Jonathan Dean grew up in leafy Surrey, but his grandfather and great-grandfather were refugees. His new book delves into his family history of migration and persecution.

May 26, 2017 11:03
Jonathan Dean

ByJennifer Lipman, Jennifer Lipman

4 min read

In his career as a Sunday Times culture writer, Jonathan Dean has interviewed everyone from Angelina Jolie to Kristen Stewart. For his first book he has turned his attention to two less starry subjects; his maternal grandfather and great-grandfather.

Both were Jewish immigrants who established new lives; forced to leave everything behind during the 20th century’s darker moments, Heinz Schapira fled Vienna as a teenager on the eve of the Holocaust, arriving here when foreigners were viewed with suspicion but carving out a very British existence.

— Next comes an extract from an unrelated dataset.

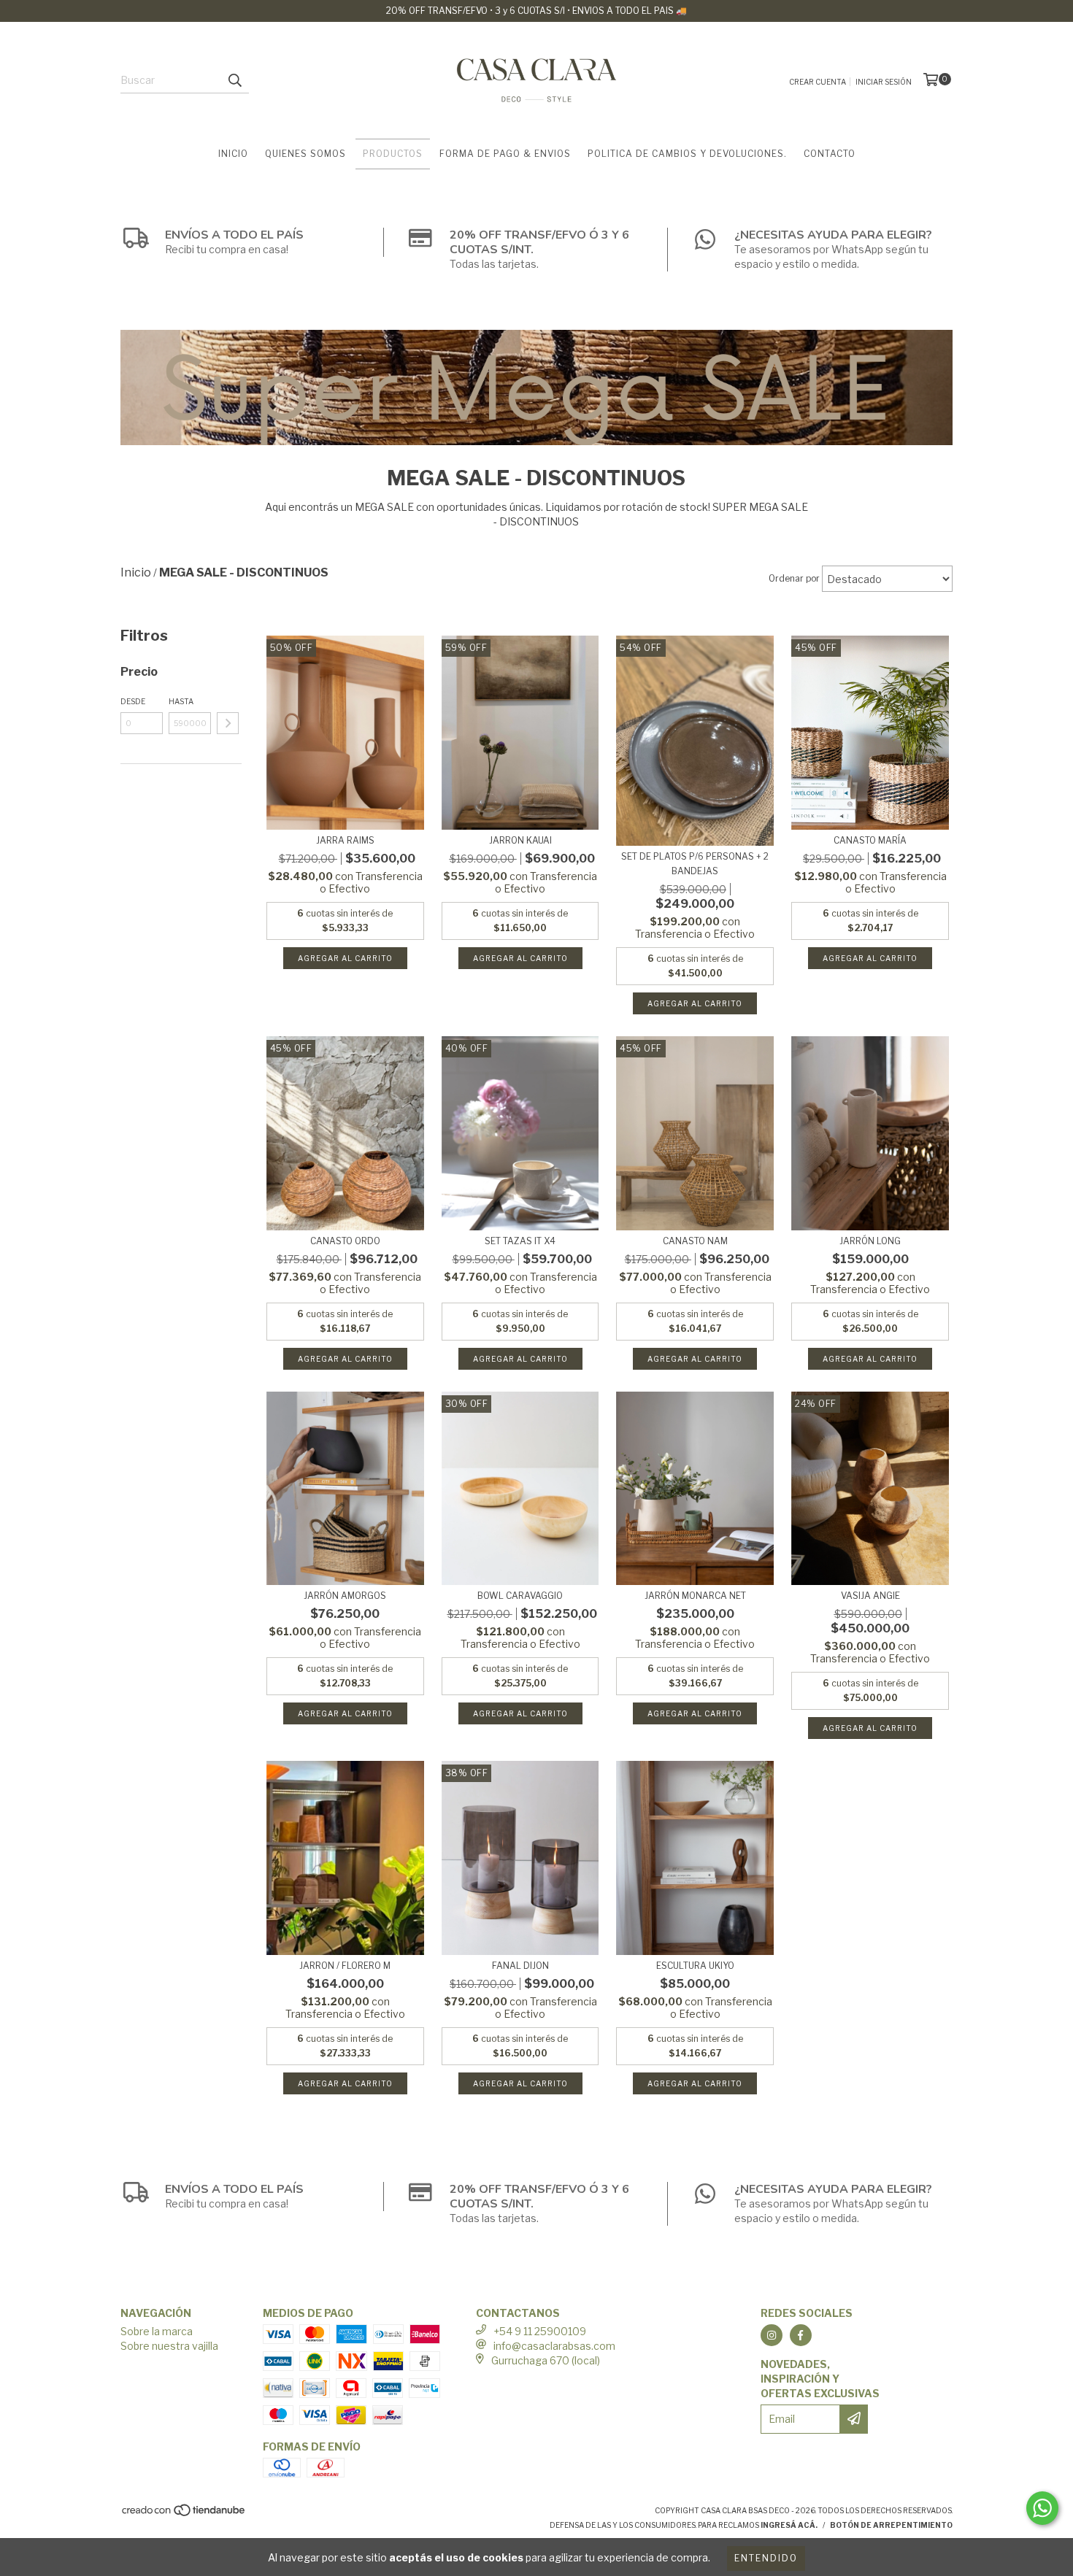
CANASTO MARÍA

Heinz’s father, David, had embarked on a not dissimilar journey at age 16, escaping a shtetl town in what is now the Ukraine as pogroms broke out for the more cosmopolitan Austro-Hungarian Empire. He was soon conscripted by his adoptive country, deployed to the region he had just fled. He survived the First World War after shrapnel was lodged in his eyes; blinded for life at 19. He subsequently became the first lawyer in Austria to train using Braille.

As Dean says, you wouldn’t believe David’s story if it was fiction. “How he managed to keep going, the things he copes with, like never seeing his children, it’s hard to get my head around,” he says. “But then you forget he was a refugee before that.”